I Will Defend Myself: The Importance of Learning Self-Defense as a Woman
By Emily Ball ’22
If you ask any woman if she feels comfortable walking alone at night, the chances are high that she will say no, that she is not comfortable. Most women carry pepper spray, a whistle, or various other self-defense tools with them in case they find themselves in danger. The thought of who could be lurking in the dark, even when there may be nobody there, is a constant concern in the minds of women. This is the reality of our society, and all we can do individually is to work within the confines of that reality by doing things like taking self-defense classes.
Before attending college, I signed up for a self-defense class through my town that taught young women defensive moves and things to say when somebody tries to attack you. I stood there practicing the punches and kicks that the police officers were teaching us, thinking how ridiculous this is that, as a woman, I feel like I have to do this in order to feel more prepared for college. But, this is a necessary precaution that all women, no matter what age, ought to take.
Although it really does feel like eliminating the naivety of young women, young adults should be made aware of techniques and strategies that can protect them from potential harm. It is better to be aware than to be naïve, especially as a woman in the 21st century. Self-defense strategies are important to know, especially as a young woman.
Abigail Pruchnicki ’22 said on the matter, “I was invited to a sleepover with my soccer team. We were about 12 at the time and the girl-who-hosted’s mom had her self-defense instructor come in and give us a lesson. I didn’t understand it fully at the time but since I have found out that the mother was a model and was sexually assaulted in an elevator, I now appreciate her efforts in preparing us young girls to protect ourselves and be aware of danger.”
It’s all about prevention—preventing these situations from happening. By preparing physically, young women are also preparing mentally to be aware of their surroundings.
“It’s obviously disheartening that at 12 years old we had to learn that we might be seen as objects that others could take advantage of. Also, we learned that as girls and, soon, women, we had to always have a sense of alertness and awareness when we entered the social world,” Pruchnicki said.
Women don’t have to sign up for an actual self-defense class to learn these strategies and techniques, as there are plenty of other alternative options available. YouTube offers free videos that demonstrate simple moves through basic classes. Also, some fitness studios that offer kickboxing classes also offer self-defense moves and strategies to their athletes.

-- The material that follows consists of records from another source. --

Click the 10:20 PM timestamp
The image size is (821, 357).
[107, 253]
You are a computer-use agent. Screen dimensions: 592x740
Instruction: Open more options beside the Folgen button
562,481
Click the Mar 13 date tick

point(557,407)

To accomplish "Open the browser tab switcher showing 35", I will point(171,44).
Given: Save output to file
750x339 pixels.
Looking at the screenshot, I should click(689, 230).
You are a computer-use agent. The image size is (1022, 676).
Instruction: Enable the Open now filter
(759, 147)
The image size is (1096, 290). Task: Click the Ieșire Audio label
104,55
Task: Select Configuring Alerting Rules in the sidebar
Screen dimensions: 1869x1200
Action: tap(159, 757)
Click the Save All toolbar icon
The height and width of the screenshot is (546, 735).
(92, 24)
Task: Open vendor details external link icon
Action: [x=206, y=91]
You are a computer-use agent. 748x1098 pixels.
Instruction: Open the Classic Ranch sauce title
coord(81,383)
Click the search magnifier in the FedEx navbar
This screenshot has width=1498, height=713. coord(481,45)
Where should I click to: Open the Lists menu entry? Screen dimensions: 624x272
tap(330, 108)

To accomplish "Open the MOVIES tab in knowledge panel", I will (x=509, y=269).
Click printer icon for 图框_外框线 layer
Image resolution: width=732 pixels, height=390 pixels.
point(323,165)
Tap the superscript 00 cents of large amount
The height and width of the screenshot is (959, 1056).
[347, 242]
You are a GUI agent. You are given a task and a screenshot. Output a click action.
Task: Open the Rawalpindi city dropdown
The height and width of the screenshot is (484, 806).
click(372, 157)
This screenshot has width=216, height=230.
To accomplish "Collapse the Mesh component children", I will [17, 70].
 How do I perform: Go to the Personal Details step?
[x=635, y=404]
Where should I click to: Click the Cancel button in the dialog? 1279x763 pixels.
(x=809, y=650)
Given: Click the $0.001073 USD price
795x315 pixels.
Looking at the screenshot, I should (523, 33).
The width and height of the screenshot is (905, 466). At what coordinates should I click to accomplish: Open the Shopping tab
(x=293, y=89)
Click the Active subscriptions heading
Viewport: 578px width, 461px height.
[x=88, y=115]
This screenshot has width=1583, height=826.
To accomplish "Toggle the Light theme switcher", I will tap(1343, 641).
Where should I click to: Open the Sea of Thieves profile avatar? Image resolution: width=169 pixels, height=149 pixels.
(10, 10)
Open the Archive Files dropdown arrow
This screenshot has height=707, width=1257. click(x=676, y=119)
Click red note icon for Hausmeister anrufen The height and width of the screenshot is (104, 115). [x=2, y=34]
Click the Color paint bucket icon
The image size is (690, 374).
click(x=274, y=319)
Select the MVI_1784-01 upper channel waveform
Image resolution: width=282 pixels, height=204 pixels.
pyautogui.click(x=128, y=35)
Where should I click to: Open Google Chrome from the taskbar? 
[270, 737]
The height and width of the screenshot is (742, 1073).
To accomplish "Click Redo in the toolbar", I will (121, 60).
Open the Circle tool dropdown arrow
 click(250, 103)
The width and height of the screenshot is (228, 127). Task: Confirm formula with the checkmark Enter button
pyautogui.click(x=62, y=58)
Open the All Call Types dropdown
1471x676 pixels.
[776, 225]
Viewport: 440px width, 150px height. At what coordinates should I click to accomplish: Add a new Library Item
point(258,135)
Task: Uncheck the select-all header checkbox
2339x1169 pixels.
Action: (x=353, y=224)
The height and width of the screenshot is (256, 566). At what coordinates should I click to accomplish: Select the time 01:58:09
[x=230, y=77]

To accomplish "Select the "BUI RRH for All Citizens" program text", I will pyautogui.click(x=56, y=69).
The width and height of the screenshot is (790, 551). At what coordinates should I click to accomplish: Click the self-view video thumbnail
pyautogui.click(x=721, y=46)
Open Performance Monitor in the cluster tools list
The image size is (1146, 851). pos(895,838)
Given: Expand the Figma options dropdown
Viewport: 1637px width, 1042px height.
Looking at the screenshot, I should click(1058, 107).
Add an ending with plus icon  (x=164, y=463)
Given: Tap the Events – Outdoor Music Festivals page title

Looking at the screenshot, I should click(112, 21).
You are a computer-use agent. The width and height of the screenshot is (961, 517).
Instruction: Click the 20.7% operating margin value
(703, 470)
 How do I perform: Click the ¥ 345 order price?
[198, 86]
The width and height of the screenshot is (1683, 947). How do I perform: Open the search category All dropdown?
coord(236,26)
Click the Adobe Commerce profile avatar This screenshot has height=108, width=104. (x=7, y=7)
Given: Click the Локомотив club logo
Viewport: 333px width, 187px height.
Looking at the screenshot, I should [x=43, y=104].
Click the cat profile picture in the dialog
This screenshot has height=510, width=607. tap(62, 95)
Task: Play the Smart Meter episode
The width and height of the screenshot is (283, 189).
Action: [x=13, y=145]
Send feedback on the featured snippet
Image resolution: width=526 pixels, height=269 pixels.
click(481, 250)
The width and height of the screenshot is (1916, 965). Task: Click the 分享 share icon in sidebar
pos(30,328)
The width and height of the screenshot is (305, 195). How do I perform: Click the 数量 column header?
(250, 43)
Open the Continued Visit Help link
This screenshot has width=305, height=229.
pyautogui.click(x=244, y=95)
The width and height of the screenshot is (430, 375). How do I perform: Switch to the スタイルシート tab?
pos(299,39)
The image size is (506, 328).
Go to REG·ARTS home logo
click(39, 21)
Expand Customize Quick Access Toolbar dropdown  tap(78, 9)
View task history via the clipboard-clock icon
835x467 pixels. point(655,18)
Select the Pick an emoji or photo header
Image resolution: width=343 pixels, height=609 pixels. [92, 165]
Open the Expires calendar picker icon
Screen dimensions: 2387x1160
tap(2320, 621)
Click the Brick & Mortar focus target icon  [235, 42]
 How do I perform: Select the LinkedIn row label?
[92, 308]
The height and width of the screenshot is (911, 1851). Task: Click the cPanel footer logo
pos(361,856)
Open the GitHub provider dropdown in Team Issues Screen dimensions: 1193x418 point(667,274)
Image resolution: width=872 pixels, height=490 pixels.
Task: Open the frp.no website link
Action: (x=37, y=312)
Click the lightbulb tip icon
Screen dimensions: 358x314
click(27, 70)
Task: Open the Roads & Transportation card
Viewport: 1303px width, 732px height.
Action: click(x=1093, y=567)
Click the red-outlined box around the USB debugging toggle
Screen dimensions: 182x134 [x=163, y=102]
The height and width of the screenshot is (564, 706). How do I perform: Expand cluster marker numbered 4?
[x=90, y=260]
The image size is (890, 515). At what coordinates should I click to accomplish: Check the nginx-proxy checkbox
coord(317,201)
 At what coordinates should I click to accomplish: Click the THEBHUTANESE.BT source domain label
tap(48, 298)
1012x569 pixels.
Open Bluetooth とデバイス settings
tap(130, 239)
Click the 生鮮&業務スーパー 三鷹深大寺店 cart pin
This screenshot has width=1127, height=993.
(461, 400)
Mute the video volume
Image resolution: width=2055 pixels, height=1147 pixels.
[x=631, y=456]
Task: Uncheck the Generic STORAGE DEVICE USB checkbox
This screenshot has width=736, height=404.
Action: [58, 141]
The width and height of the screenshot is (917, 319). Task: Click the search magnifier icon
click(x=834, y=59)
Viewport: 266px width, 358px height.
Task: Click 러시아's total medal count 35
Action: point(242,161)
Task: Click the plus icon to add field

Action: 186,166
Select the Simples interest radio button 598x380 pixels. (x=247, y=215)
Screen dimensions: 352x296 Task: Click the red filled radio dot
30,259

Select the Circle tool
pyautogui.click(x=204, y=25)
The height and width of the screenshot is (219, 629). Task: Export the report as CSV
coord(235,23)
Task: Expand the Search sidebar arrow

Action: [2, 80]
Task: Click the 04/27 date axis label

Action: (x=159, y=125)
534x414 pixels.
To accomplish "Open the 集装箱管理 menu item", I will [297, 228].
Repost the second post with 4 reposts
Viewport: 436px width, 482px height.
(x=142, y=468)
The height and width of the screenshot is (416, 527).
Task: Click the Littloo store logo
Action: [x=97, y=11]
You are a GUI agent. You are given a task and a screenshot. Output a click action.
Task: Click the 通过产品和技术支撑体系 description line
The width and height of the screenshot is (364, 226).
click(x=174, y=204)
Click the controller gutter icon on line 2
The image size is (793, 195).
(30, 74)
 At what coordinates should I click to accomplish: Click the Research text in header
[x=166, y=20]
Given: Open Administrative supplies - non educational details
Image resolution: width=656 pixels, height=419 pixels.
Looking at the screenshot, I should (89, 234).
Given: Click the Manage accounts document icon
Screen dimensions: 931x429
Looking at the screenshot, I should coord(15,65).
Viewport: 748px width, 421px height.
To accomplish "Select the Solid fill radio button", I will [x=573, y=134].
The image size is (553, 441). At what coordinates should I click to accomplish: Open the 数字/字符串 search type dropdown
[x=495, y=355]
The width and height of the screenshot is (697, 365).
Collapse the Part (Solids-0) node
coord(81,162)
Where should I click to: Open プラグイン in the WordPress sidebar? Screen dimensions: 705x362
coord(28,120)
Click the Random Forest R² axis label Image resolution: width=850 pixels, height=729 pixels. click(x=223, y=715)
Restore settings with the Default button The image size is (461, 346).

“Kickboxing is not only a great workout but also incorporates defensive moves into the combinations. A few of my favorites besides the usual jab and cross is the bob and weave, perry, and shield, which are all great moves to know as a girl. I think it is great that I can work out but also learn ways to defend myself if I ever need to,” Julia Wilson ’22 said.
No matter how you choose to do it, all women should learn self-defense moves in order to learn how to protect themselves.